By humility I don’t mean wrestling with the ego. I mean humility that is just kind of remembering our actual size in the context of the Universe. I think it is impossible for the part to comprehend the whole. And if we just remember that then judgment and “knowing” become pretty irrelevant. (and when one is having an experience of comprehending the whole it is either simply the biggest we have seen and not the whole or the whole that is seeing/comprehending through us)
I will say, however, that I think underneath the belief-driven judgment is love. We want people to be in the beauty of the truth with us, don’t we? We want it for them because we intimately know how wonderful it is and we want that for everyone. If we can just see this motivation underneath all the psycho-drama then we can see that what we really want is for others to have love and peace and beauty. We want to share what we have found!
What’s wonderful about this is we can just go straight to that – we don’t have to insist that everyone take the road we took. We can bring the destination with us. It’s easy to love people. It’s hard to get people to not eat meat.

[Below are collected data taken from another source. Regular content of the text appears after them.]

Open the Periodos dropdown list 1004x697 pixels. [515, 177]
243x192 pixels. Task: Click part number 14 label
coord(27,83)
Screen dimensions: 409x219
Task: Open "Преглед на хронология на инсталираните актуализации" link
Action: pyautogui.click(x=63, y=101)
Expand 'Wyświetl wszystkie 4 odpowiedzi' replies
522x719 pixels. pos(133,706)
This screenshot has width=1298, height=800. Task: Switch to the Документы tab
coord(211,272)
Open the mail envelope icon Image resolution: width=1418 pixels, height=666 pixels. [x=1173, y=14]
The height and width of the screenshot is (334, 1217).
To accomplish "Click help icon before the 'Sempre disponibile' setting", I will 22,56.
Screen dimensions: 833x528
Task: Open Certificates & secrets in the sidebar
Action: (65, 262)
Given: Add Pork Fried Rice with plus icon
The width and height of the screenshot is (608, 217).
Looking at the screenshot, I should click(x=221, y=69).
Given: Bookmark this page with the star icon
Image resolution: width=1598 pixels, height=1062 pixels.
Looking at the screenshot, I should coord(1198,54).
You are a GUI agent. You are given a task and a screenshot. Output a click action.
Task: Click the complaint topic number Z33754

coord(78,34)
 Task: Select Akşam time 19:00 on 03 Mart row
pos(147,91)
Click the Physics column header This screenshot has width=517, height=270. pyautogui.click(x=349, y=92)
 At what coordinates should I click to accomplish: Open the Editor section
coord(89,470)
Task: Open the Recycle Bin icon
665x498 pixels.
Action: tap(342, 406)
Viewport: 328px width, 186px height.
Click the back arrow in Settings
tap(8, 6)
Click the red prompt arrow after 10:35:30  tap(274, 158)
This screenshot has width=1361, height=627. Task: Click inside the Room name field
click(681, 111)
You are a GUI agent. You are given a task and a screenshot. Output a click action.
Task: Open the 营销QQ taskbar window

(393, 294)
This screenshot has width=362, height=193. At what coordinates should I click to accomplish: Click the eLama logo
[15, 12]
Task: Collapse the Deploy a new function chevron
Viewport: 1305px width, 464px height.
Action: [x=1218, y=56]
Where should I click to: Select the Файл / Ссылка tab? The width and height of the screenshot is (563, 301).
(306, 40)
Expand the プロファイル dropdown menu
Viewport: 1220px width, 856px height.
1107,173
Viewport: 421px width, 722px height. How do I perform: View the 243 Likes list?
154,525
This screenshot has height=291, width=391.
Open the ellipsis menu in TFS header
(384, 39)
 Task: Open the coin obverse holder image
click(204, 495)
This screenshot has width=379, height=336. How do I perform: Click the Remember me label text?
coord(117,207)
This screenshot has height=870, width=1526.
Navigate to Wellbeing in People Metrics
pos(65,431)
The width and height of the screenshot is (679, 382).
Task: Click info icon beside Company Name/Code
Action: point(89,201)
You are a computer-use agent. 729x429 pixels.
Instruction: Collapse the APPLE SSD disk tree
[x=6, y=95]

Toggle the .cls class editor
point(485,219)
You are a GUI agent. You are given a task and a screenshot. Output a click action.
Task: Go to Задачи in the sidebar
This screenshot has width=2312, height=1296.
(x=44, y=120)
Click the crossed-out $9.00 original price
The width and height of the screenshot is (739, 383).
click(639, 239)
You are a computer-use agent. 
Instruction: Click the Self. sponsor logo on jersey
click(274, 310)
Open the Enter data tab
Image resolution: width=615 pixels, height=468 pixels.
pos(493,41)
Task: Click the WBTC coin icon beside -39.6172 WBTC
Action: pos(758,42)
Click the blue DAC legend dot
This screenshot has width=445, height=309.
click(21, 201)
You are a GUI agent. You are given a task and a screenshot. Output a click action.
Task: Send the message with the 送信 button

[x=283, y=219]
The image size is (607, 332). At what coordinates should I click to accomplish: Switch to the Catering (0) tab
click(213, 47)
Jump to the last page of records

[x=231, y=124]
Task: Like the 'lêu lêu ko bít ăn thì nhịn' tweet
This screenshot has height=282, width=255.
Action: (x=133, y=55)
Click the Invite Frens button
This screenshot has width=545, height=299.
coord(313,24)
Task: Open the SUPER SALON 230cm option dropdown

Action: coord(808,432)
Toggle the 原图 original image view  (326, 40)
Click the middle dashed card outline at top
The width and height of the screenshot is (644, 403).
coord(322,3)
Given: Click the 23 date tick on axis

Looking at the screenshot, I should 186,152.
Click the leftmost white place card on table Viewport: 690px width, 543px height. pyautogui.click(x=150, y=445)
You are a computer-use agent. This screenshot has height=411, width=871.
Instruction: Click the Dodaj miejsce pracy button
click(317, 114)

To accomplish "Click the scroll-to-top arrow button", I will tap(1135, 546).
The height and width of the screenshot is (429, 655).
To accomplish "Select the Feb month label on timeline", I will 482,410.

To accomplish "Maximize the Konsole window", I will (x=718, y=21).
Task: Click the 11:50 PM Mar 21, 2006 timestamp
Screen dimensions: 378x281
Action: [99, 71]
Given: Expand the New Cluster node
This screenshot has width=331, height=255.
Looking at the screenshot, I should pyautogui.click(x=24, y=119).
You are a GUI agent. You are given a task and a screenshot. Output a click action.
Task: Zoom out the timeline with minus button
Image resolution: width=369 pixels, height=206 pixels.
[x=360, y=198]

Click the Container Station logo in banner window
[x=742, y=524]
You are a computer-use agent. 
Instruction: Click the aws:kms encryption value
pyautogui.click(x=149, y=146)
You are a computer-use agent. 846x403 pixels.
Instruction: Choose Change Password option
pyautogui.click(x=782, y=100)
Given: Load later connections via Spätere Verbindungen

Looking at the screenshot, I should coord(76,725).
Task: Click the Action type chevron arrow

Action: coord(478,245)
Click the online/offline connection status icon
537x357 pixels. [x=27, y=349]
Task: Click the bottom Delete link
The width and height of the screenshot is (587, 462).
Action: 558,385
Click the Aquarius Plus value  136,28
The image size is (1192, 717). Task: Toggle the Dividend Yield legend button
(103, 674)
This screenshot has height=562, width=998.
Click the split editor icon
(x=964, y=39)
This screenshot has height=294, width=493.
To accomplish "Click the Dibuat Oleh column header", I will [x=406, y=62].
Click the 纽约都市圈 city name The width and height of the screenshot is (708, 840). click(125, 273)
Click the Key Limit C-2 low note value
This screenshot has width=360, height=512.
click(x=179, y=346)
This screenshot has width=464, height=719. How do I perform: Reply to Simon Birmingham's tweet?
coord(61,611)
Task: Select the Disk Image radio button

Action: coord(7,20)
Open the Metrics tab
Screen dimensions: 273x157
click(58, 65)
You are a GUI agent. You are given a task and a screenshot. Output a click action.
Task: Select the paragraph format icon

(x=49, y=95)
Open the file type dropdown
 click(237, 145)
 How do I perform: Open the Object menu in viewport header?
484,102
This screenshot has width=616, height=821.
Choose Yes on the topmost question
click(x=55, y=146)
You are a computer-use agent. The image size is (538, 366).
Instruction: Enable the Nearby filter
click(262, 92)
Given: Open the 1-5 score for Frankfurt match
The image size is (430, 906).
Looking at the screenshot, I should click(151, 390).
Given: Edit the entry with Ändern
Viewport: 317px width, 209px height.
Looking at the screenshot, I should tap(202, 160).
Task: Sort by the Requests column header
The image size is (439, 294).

Thanks for the gift you have given of this conversation Robert. I look forward to talking more.
Yeah, I think it was Eckhart Tolle I was reading that mentioned and described the Spiritual Ego. I’ve been guilty of it without really even noticing, but I’ve been accused of it too only because at being excited to share knowledge or information I was passionate about made the other person feel inferior..so it can go both ways.
I mean judgement, to me, is the glue holding the illusion in place so it’s never too late to let go of that. IF ya love yourself who cares what anyone thinks anyway.
I have also realized that I judged people as not being as spiritual as me only because I was afraid to share my spirituality with others ya know? So I sorta boxed myself into a corner thinking I’m the only one that really believes in this higher power stuff and doesn’t hate Jesus, just because the Christians labelled him as a spokesperson for their power doctrine.
Us spiritual folks need support from each other.
So thanks for doing this blog and putting yourself out there Sadee!
Thanks for the comments Bill.
Yes, we absolutely need support from each other! We need to be mirrors, celebrators, encouragers, supporters, b.s. caller-out-ers, challengers, and absolutely spacious givers of love.
Man, I could write a whole blog post just on one sentence you wrote “I’ve been accused of it too only because at being excited to share knowledge or information I was passionate about made the other person feel inferior…”
This, again, gets back to the illusion that there is an end point to get to. That we freeze-frame people and compare them to how we think things should be.
I think we really need to approach one another with more curiosity and more openness. Like the person who accused you of being soap-boxy could have said:
“When you say that I notice that I got all tight in my shoulders and had the thought that you were being really judgmental come up in my head. Was that your intention?”
And you could have said:
“Not at all! I just get really passionate and am an intense guy about this stuff.”
but we don’t talk like that to each other. It’s too honest and most people would feel waaaay too vulnerable. But it’s not hard to do from a logistics stand point and brings so much clarity to everything!
Curiosity and communication are great cures for being judgmental.